### Exercise requirements
Copy out everything from the line containing "The width and height of the screenshot is (676, 386)." down to the line containing "click(x=565, y=6)", with both of those lines included. Leave the pictures out of your copy.

### Entries shown

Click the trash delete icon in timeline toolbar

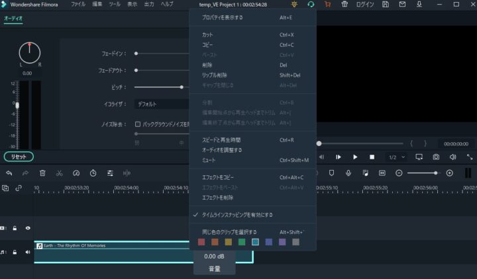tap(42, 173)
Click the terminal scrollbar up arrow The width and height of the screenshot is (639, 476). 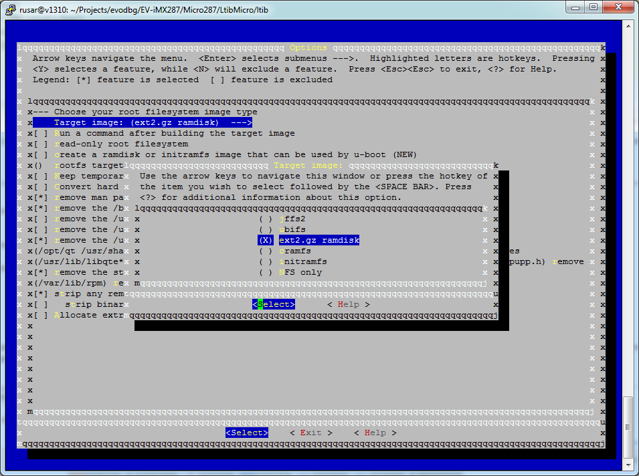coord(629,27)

--

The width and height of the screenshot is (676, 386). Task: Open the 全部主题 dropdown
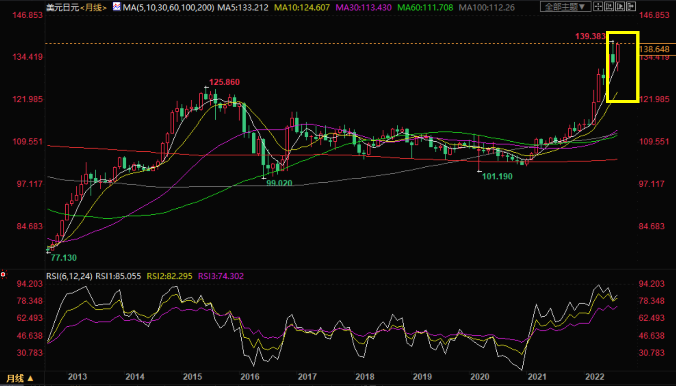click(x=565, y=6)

### Answer to this problem
The width and height of the screenshot is (676, 386). Task: Open the 全部主题 dropdown
click(x=565, y=6)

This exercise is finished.